BEGIN EXCERPTED TEXT
Pillar 2: A Low-Impact Transportation System

A sustainable community should provide as many alternatives to the automobile as possible, including planning for convenient transit service, and supporting shared-car opportunities to reduce the need for single-person auto use. Parking strategies should gradually reduce car use and ownership, and parking design should minimize landscape disruption.

A sustainable community should also prioritize pedestrian and cyclist modes of mobility by linking all areas with a fine-grained network of paths, and by designing local streets to support all ways of getting around, rather than emphasizing vehicular needs. Streets should also address other environmental and social objectives such as stormwater management, trees and bird habitat, urban agriculture, and playground areas. 

Research has shown density to be critical in shifting transportation away from the automobile to other modes of travel. With 30 to 60 percent of climate-changing emissions coming from transportation, this is critical. The emerging most influential neighborhood planning tool, the U.S. Green Building Council's (USGBC) LEED for Neighborhoods (ND), notes that a minimum of seven dwelling units per acre is required to support one bus every 30 minutes. Significantly increasing ridership requires transit frequency of around ten to 15 minutes, which in turn requires urban densities of 20 to 40 units per acre on average within a few blocks on either side of any key transit line. Highly convenient rapid transit requires even more units per acre to be viable. 

Pillar 3: Green Buildings

Buildings stand for 50 to 100 years, often with relatively few modifications, and their design significantly influences the impact their occupants have on the planet as they go about their daily lives. A sustainable community should be filled with green structures, which are typically promoted through green design regulations or guidelines or through green building rating systems such as the USGBC's/CaGBC's LEED system.  

Density necessarily requires a high percentage of multifamily homes in a neighborhood. Multifamily residences can be significantly more energy efficient than single-family homes as they share walls and often more efficient building-scale heating systems. Furthermore, multifamily densities are required to make the construction of district heating systems financially viable. In other words, some of the best green design and technological approaches are highly dependent on mid to higher densities.
END EXCERPTED TEXT
BEGIN LISTING
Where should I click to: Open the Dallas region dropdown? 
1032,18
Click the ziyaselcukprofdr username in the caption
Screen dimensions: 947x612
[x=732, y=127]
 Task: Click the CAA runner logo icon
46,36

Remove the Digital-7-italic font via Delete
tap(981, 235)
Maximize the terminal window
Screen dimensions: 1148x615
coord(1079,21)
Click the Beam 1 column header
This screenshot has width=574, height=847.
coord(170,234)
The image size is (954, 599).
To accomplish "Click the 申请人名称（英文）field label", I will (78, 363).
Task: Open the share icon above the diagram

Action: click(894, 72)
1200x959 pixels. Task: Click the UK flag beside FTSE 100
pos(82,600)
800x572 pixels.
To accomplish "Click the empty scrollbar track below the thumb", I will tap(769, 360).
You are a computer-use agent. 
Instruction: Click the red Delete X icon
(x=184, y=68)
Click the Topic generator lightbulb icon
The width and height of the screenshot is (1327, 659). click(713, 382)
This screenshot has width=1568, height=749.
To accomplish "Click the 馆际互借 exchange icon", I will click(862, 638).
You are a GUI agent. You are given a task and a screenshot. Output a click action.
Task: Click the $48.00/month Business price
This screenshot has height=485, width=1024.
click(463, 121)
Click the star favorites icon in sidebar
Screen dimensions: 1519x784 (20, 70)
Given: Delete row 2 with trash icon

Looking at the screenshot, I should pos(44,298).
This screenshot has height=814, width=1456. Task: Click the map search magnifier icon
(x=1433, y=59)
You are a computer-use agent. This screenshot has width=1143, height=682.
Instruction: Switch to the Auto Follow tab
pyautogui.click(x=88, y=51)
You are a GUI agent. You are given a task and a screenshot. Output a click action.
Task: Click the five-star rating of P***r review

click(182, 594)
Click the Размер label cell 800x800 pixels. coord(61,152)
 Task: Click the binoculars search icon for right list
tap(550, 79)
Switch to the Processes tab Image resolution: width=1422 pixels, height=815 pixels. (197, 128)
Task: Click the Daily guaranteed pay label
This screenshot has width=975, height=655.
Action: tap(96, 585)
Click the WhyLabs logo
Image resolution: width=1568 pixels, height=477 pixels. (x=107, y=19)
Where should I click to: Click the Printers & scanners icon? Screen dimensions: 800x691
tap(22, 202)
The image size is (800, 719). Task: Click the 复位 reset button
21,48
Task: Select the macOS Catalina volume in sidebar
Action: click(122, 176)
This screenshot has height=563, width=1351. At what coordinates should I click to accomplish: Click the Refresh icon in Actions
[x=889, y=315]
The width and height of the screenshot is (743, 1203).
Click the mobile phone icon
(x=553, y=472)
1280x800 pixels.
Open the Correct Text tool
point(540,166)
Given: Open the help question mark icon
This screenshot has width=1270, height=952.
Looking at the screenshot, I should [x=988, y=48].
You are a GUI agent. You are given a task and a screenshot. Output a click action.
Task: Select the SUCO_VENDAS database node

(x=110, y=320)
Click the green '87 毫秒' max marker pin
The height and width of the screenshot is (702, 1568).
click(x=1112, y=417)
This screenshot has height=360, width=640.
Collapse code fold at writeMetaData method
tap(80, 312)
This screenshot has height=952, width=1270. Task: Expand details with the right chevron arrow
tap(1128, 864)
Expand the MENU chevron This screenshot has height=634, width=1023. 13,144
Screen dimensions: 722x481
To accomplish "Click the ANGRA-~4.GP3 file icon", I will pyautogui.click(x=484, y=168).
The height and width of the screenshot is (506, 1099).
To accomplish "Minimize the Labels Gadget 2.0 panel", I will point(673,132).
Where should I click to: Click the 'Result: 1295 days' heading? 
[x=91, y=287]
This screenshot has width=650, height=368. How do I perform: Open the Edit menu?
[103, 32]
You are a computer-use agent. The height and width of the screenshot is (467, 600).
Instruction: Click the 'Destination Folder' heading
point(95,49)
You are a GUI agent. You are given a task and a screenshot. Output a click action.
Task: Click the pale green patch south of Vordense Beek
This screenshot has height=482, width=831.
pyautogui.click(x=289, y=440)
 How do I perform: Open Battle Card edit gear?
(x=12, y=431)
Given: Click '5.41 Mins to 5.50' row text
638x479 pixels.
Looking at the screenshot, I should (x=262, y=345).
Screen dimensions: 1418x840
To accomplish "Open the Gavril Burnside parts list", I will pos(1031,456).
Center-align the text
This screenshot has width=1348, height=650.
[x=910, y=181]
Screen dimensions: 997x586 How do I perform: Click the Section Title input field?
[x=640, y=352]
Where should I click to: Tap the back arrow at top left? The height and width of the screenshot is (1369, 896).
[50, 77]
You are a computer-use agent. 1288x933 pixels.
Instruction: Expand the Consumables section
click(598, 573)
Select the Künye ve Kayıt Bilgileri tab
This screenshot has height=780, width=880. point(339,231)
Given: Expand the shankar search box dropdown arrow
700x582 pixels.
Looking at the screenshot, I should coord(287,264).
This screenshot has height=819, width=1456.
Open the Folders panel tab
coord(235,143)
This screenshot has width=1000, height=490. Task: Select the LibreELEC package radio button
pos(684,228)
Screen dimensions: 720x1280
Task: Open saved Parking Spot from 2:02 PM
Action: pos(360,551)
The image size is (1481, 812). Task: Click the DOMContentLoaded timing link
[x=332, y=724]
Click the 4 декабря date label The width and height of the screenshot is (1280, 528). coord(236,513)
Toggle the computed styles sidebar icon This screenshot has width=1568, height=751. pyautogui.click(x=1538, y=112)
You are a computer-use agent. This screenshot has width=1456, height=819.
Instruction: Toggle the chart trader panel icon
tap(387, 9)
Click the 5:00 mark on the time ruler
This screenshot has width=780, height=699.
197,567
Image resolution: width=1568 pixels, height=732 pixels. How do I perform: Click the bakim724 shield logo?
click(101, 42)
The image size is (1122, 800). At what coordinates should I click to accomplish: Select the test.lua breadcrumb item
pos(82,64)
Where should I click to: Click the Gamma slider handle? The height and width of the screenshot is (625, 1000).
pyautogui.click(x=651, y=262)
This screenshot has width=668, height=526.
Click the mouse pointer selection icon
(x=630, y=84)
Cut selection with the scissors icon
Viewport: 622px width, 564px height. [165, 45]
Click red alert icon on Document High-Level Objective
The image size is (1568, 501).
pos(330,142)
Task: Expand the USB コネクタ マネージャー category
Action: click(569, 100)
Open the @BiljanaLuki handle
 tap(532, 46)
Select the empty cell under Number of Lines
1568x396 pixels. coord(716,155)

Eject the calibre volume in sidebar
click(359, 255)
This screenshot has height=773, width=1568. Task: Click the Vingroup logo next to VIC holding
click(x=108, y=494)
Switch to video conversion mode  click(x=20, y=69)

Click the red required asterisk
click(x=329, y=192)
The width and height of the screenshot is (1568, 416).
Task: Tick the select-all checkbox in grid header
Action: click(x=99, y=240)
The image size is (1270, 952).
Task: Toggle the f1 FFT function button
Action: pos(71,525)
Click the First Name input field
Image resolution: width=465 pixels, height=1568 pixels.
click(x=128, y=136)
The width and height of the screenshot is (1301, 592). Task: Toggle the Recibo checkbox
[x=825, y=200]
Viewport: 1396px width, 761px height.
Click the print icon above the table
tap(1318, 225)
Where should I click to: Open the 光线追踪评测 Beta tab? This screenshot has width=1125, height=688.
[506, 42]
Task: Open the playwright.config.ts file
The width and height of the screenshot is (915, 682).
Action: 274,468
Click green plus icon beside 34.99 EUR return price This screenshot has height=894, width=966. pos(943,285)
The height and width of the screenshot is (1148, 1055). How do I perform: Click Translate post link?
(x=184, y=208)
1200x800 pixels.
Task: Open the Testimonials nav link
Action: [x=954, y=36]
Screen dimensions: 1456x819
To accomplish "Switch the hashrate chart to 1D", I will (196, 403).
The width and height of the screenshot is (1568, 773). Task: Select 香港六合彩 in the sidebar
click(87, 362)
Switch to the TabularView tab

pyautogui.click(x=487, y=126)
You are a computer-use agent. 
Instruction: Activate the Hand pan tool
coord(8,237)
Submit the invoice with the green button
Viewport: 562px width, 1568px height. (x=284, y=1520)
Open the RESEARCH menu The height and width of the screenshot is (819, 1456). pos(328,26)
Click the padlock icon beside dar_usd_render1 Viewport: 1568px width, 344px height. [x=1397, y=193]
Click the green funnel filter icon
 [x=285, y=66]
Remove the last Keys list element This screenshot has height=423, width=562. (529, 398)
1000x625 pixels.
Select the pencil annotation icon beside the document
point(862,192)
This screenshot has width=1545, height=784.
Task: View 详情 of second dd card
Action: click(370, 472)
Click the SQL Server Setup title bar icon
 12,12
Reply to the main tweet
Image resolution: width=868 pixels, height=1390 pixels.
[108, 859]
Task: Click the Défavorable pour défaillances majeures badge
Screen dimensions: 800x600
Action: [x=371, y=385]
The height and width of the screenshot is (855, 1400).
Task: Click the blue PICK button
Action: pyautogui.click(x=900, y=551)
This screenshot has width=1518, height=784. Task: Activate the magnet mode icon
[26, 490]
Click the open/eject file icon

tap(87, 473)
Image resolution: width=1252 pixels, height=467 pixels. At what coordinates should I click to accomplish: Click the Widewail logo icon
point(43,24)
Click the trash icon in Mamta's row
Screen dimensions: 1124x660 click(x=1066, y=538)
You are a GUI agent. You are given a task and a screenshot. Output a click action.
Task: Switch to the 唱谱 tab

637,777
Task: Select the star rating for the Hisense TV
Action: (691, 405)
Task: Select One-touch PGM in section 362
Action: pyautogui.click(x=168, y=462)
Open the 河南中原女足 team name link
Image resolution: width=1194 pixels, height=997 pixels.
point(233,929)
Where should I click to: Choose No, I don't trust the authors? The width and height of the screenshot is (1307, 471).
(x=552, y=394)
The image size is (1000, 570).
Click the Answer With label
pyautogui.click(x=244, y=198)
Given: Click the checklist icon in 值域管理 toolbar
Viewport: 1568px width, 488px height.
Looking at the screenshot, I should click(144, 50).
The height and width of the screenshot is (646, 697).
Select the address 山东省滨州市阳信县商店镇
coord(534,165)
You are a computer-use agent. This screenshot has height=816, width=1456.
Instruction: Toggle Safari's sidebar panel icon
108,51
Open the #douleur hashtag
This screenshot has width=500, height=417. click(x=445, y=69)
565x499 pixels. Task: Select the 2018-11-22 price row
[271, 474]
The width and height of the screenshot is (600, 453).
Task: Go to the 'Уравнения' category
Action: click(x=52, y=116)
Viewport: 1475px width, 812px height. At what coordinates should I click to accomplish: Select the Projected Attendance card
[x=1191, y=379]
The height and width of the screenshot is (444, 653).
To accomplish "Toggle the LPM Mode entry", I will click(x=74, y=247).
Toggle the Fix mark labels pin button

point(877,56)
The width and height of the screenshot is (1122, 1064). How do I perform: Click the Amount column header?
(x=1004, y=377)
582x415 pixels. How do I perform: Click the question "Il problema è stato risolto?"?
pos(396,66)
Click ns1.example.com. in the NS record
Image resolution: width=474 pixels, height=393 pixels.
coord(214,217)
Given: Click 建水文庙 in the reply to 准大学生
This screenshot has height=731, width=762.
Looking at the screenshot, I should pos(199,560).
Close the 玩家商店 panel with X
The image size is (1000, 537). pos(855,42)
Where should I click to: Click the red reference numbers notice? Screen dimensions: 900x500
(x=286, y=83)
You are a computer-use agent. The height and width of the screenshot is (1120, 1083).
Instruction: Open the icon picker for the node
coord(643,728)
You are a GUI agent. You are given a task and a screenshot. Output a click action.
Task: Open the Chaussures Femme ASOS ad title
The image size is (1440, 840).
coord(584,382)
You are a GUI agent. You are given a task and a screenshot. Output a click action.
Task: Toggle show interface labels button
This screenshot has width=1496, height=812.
END LISTING
## TASK REQUIREMENTS:
Write what comes next in the text on sustainable community planning, picking up after its final sentence.

## RESULT OF THE TASK:
Pillar 4: Flexible Open Space

The open space in a sustainable community should accommodate both community and ecological needs, including protecting key environmental areas or functions, enhancing habitat through urban landscape design, offering significant recreation opportunities for people of all ages, and providing places to grow food in the city.  

Density offers both benefits and challenges in this regard. Parks, community gardens, and other open areas compete for space in a high-density neighborhood. The land these uses occupy requires significant civic investment unless a developer has provided them as a condition of development. However, through the use of green roofs, courtyards, and other exterior elements, well-designed density can provide strategic opportunities for outdoor space and locations to grow food. In addition, from a larger-scale view, focusing growth within higher-density areas permits the preservation of farmland, riparian areas, and other key uses on the edges of the community.  

Pillar 5: Green Infrastructure

"Green" infrastructure strategies should be created for every sustainable community to address the supply and management of energy, potable water, and materials and the reuse or disposal of wastewater, stormwater, and solid waste. Ultimately, many benefits can be gained by integrating these systems. For example, heat harvested from a wastewater pumping station can be used to heat buildings. The 2010 Olympic athletes' village in Vancouver, for instance, will be heated entirely by the heat from one wastewater pumping station nearby.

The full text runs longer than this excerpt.